Hapmap is one of the commonly used data format for storing genotype. As the example shown below, the SNP information is stored in rows while the individual information is stored in columns. The first 11 columns showed attributes of the SNPs and the remaining columns show the nucleotides information that genotyped at each SNP for all individuals.
mouse.hmp.txt
rs# | alleles | chrom | pos | strand | assembly# | center | protLSID | assayLSID | panelLSID | QCcode | A048005080 | A048006063 | A048006555 | A048007096 | A048010273 | ... | A084292044 |
---|---|---|---|---|---|---|---|---|---|---|---|---|---|---|---|---|---|
rs3683945 | G/A | 1 | 3197400 | + | NA | NA | NA | NA | NA | NA | AG | AG | GG | AG | GG | ... | AA |
rs3707673 | A/G | 1 | 3407393 | + | NA | NA | NA | NA | NA | NA | GA | GA | AA | GA | AA | ... | GG |
rs6269442 | G/A | 1 | 3492195 | + | NA | NA | NA | NA | NA | NA | AG | GG | GG | AG | GG | ... | AA |
rs6336442 | G/A | 1 | 3580634 | + | NA | NA | NA | NA | NA | NA | AG | AG | GG | AG | GG | ... | AA |
rs13475699 | G | 1 | 3860406 | + | NA | NA | NA | NA | NA | NA | GG | GG | GG | GG | GG | ... | GG |
The genotype in Hapmap format can be transformed to big.matrix format by the following codes:
KAML.Data(hfile="mouse.hmp.txt", out="mouse")
If the genotype in Hapmap format is stored in multiple files for many chromosomes, it can be transformed to big.matrix format by the following codes:
KAML.Data(hfile=c("mouse.chr1.hmp.txt", "mouse.chr2.hmp.txt",...), out="mouse")

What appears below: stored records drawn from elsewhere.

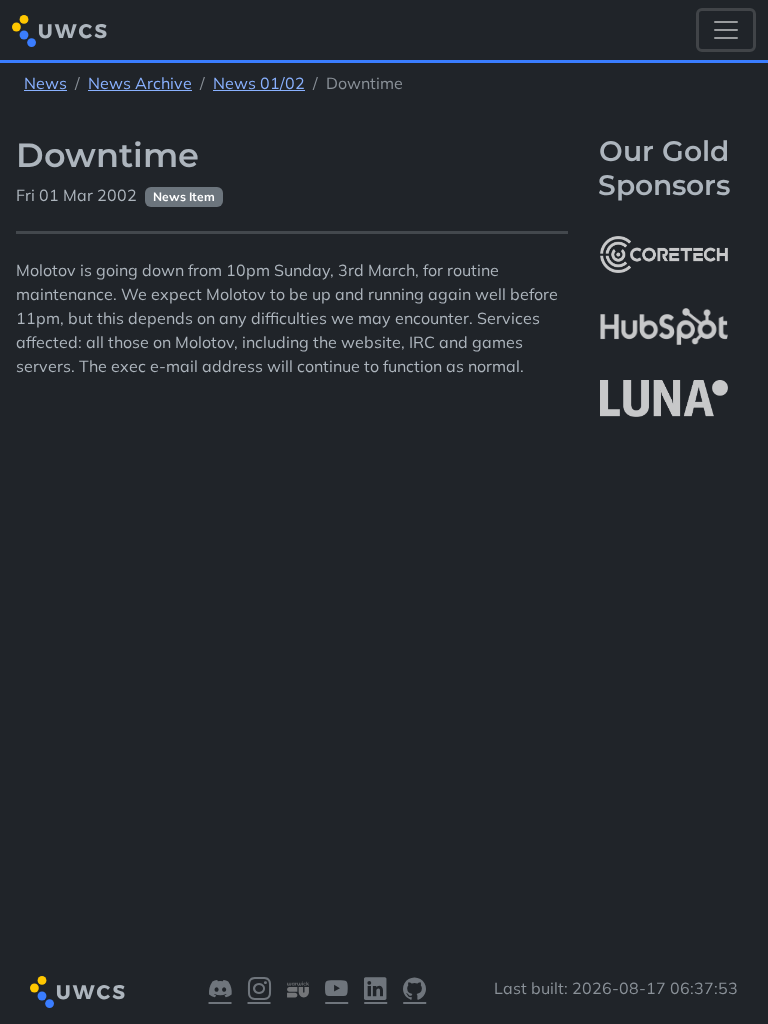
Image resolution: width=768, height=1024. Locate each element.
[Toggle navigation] (726, 30)
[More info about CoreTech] (664, 254)
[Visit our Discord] (220, 992)
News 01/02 (259, 83)
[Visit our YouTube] (336, 992)
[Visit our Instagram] (259, 992)
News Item (184, 196)
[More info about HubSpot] (664, 327)
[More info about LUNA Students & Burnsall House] (664, 399)
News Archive (140, 83)
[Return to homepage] (59, 30)
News (45, 83)
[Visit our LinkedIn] (375, 992)
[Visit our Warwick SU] (298, 992)
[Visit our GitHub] (414, 992)
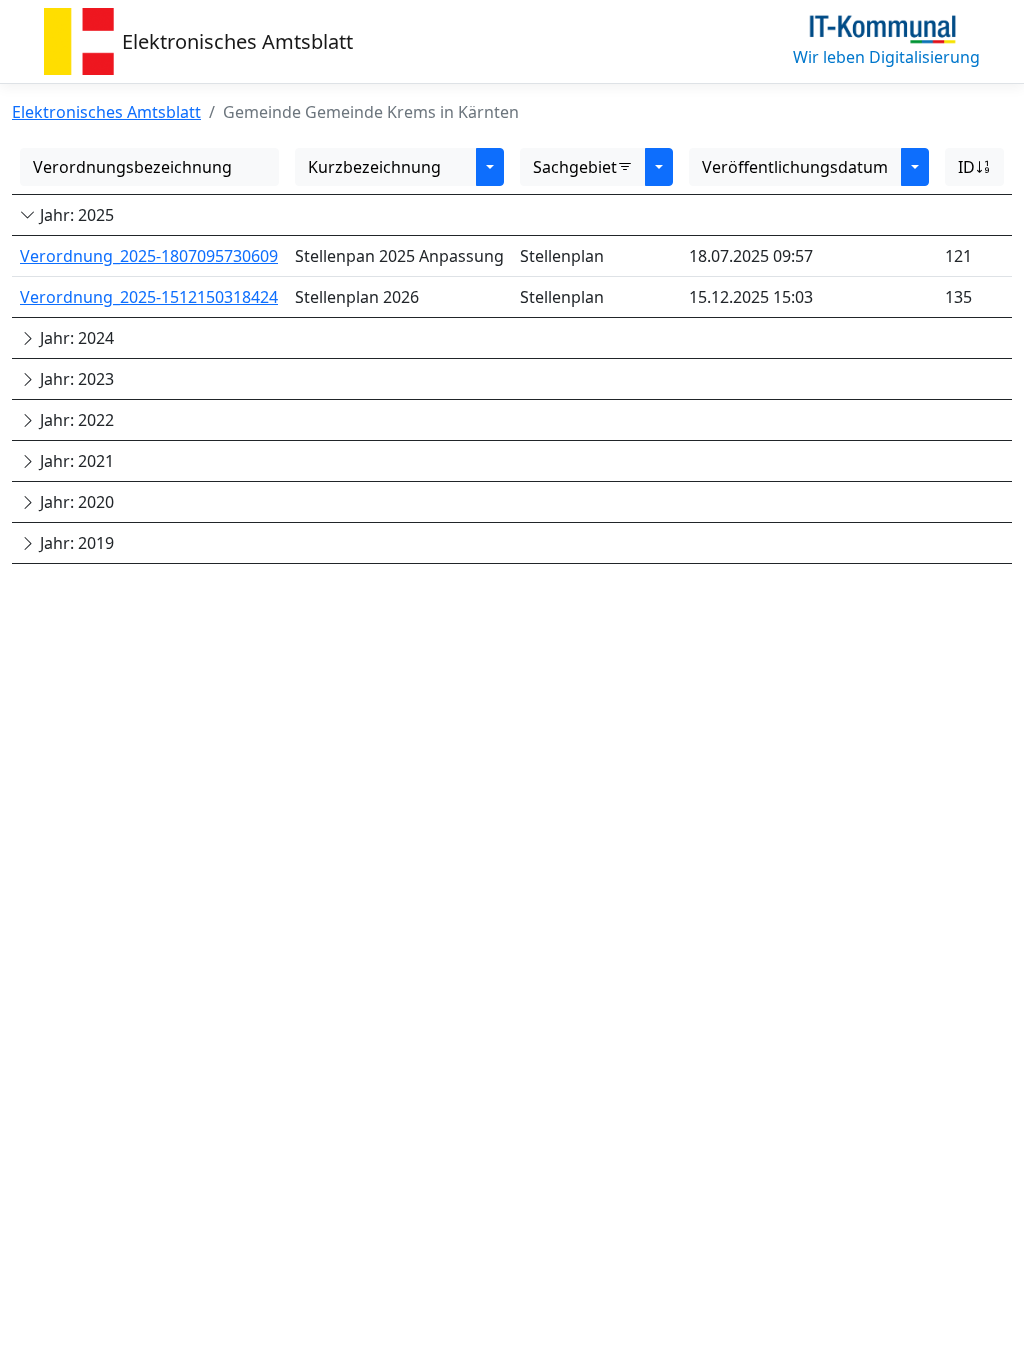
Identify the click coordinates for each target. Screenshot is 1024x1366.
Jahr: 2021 (75, 461)
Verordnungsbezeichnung (132, 167)
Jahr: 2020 (75, 502)
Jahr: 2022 (75, 420)
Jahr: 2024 (75, 338)
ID (966, 167)
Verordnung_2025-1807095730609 (149, 256)
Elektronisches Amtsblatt (237, 41)
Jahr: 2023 (75, 379)
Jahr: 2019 (75, 543)
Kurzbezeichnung (374, 167)
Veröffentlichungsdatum (795, 167)
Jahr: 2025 (75, 215)
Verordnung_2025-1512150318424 (149, 297)
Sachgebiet (575, 167)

VCF (Variant Call Format) file has been developed with the advent of large-scale genotyping and DNA sequencing projects, such as the 1000 Genomes Project, it is one of the most widely used genotype format. An VCF file example is shown below:
##fileformat=VCFv4.2
##fileDate=20171105
##source=PLINKv1.90
##contig=<ID=1,length=2>
##INFO=<ID=PR,Number=0,Type=Flag,Description="Provisional reference allele, may not be based on real reference genome">
##FORMAT=<ID=GT,Number=1,Type=String,Description="Genotype">
#CHROM POS ID REF ALT QUAL FILTER INFO FORMAT -9_CZTB0004 -9_CZTB0006 -9_CZTB0008 -9_CZTB0010 -9_CZTB0011 -9_CZTB0012
1 1 10000235 A C . . PR GT 0/1 0/0 0/0 0/0 0/0 0/1
1 1 10000345 A G . . PR GT 0/0 0/0 0/0 0/0 1/1 1/1
1 1 10004575 G . . . PR GT 0/0 0/0 0/0 0/0 0/0 0/0
1 1 10006974 C T . . PR GT 0/0 0/0 0/1 1/1 0/1 1/1
1 1 10006986 A G . . PR GT 0/0 0/0 0/1 ./. 1/1 1/1
The genotype in VCF format can be transformed to big.matrix format by the following codes:
KAML.Data(vfile="mouse.vcf", out="mouse")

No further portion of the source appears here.